Texte fourni:
*-*-*

Le point faible de l'argumentation de Bayrou.

L'architecture du projet institutionnel voulu par Bayrou est désormais connue. Il reprend les fondamentaux de l'organisation de feue l'UDF : des fédérations sur la base des départements, fractionnables en sections en fonction des implantations plus locales. Dans chacune de ces fédérations, un bureau et un conseil départemental, et un délégué du national, ce qu'on a nommé en d'autres temps un "oeil de Moscou".
 
Pour le national, l'ancien comité exécutif est devenu Bureau exécutif et le bureau politique est devenu Conseil national. Le Conseil national ancienne manière se nomme Conférence nationale.
 
Les différences sont cependant notables : le bureau politique de l'UDF était bien plus nombreux que le nouveau Conseil national, cependant que l'ancien Conseil national était moins nombreux que, sur le papier en tout cas, la Conférence nationale.
 
Plus encore : l'ancien Bureau politique était élu d'une manière différente (je crois que c'était par le congrès sur liste nationale, un truc très verrouillé), la nouvelle formule laisse plus de place aux initiatives militantes, comme on l'a mesuré en janvier. Et je crois que cette mutation imposera des changements importants dans les méthodes de travail.
 
Autre innovation, de taille, dont on ne connaît pas encore la puissance : le référendum interne, y compris d'initiative militante. J'espère qu'on se dépêchera de faire usage de cet instrument fondamental : le référendum d'initiative populaire. Trouvons vite une idée et lançons-en un.
 
Mais au-delà de cette organisation, ce qui compte, c'est que Bayrou paraît décidé à intervenir fortement sur les exécutifs départementaux pour promouvoir partout des gens à lui. Il y aurait là un moyen de conserver ou de retrouver la confiance des gens qui doutent, en leur proposant des interlocuteurs supposés conformes aux raisons pour lesquelles, après la présidentielle, ils se sont inscrits par dizaines de milliers au MoDem.

*-*-*

À compléter:
**a.** D'après le texte sur le projet de Bayrou :
(i) Sur quelle base les fédérations sont-elles organisées ?
(ii) Quel nom porte désormais l'ancien comité exécutif ?
(iii) Quelle autre innovation interne, dont on ne connaît pas encore la puissance, est mentionnée ?
**b.** Quelles instances nationales de la nouvelle organisation le texte sur le projet de Bayrou nomme-t-il ?
Le matériel n'est pas nécessaire pour répondre.

Données:
*-*-*

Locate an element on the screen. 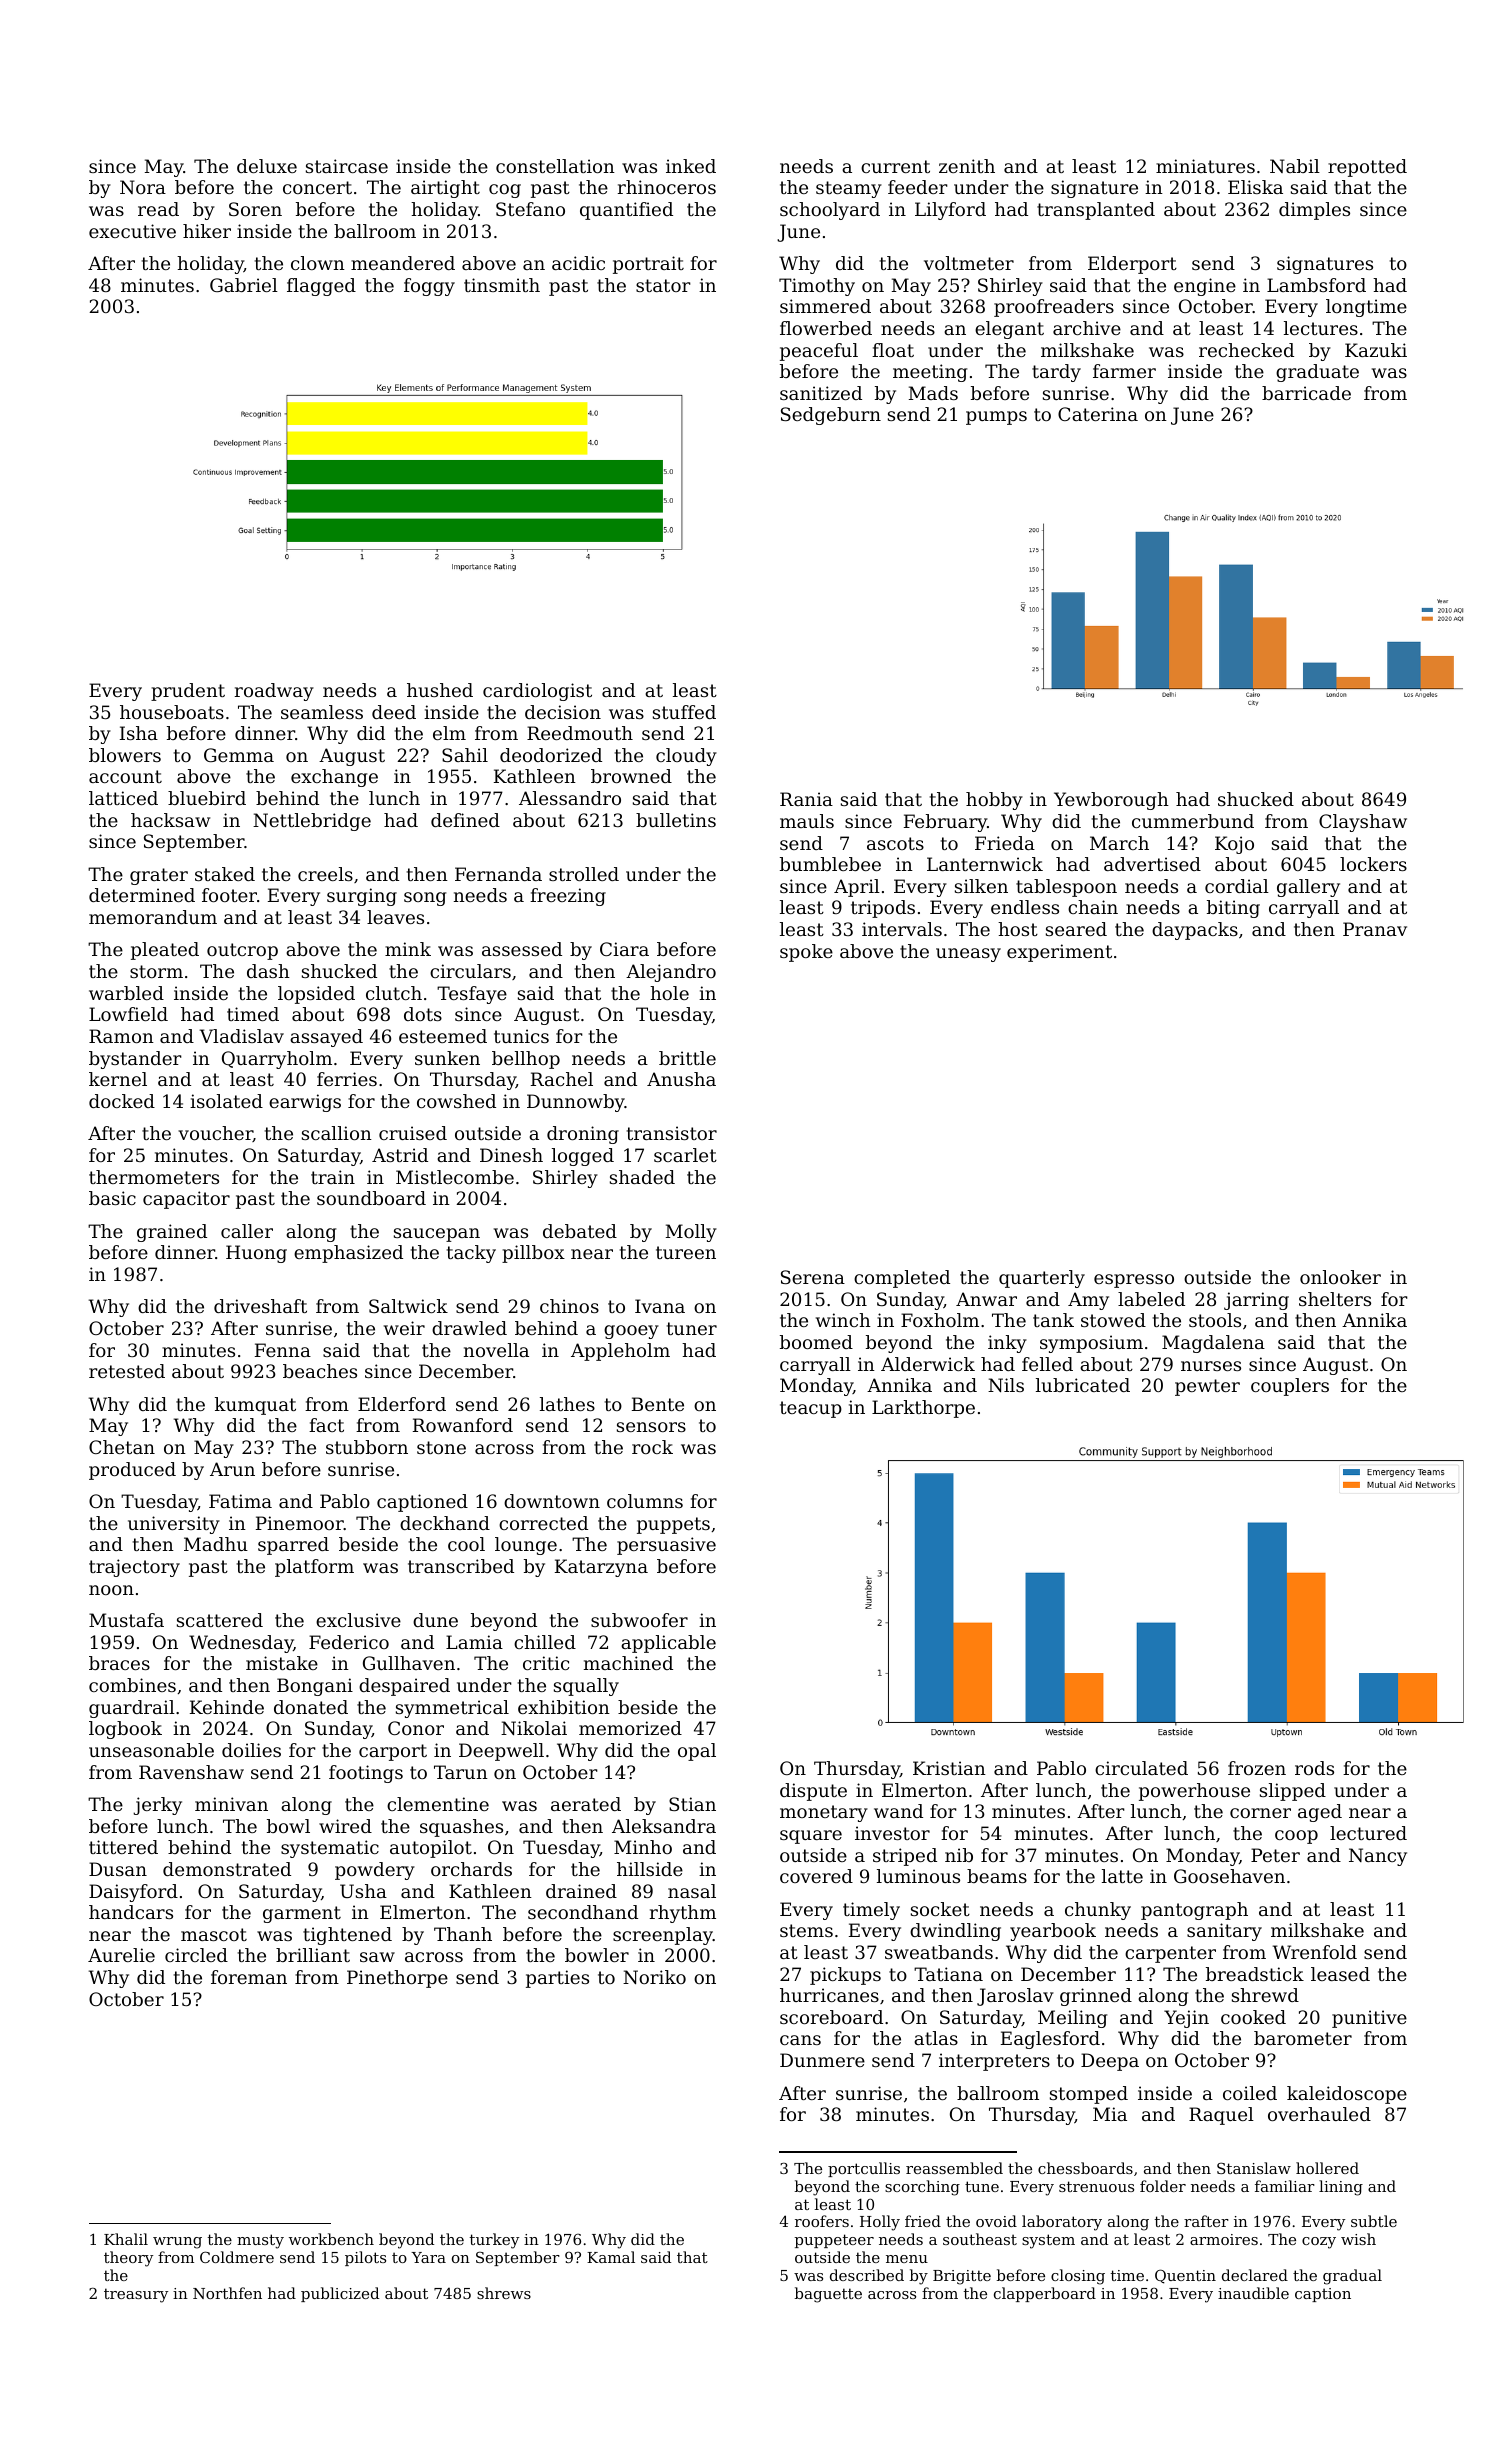 This screenshot has width=1496, height=2464. Yewborough is located at coordinates (1111, 801).
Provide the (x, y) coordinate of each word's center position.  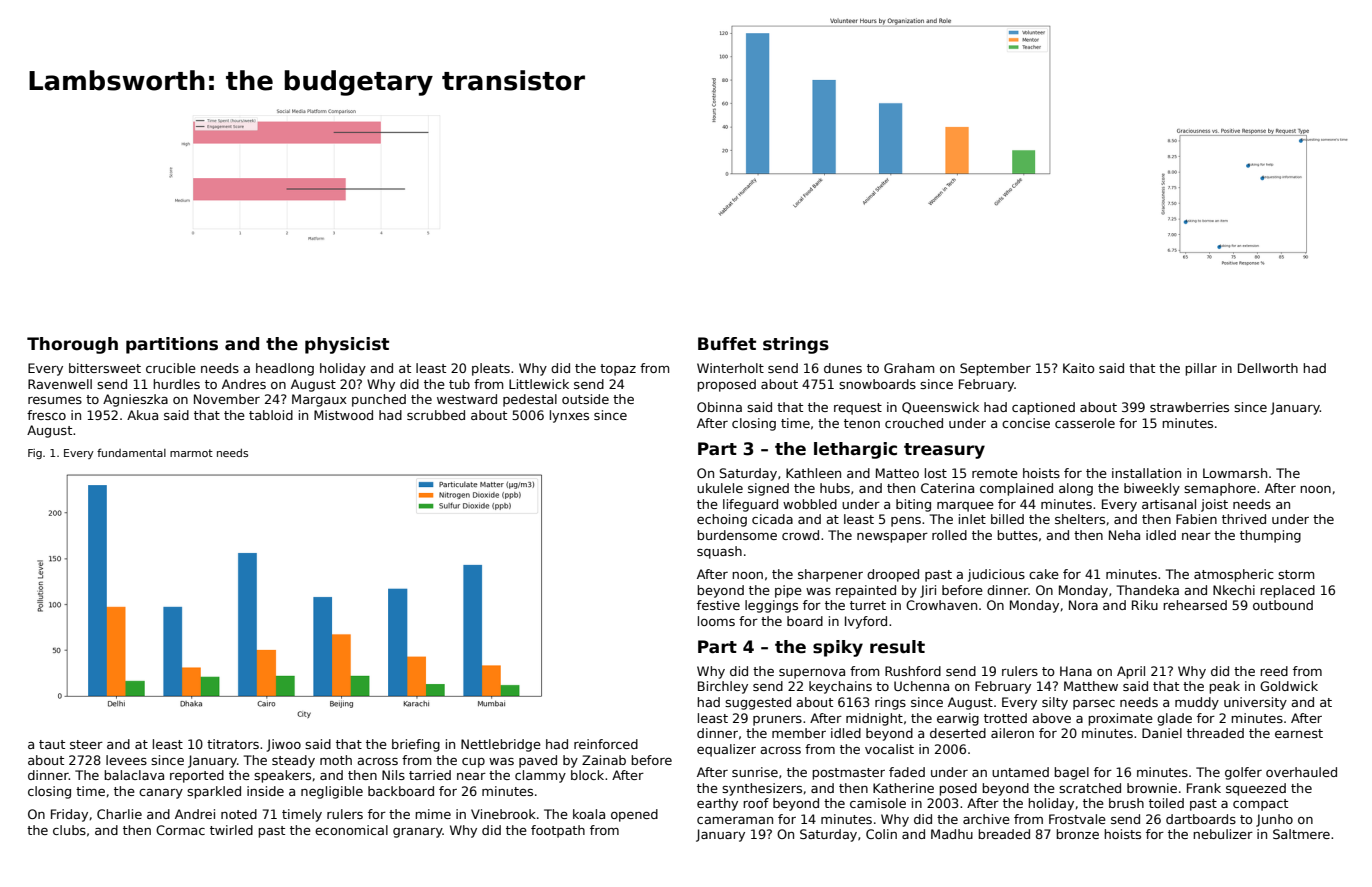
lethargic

*-*-*

Corrigés:
**a.**
(i) Sur la base des départements.
(ii) Bureau exécutif.
(iii) Le référendum interne, y compris d'initiative militante.

**b.**
- Bureau exécutif
- Conseil national
- Conférence nationale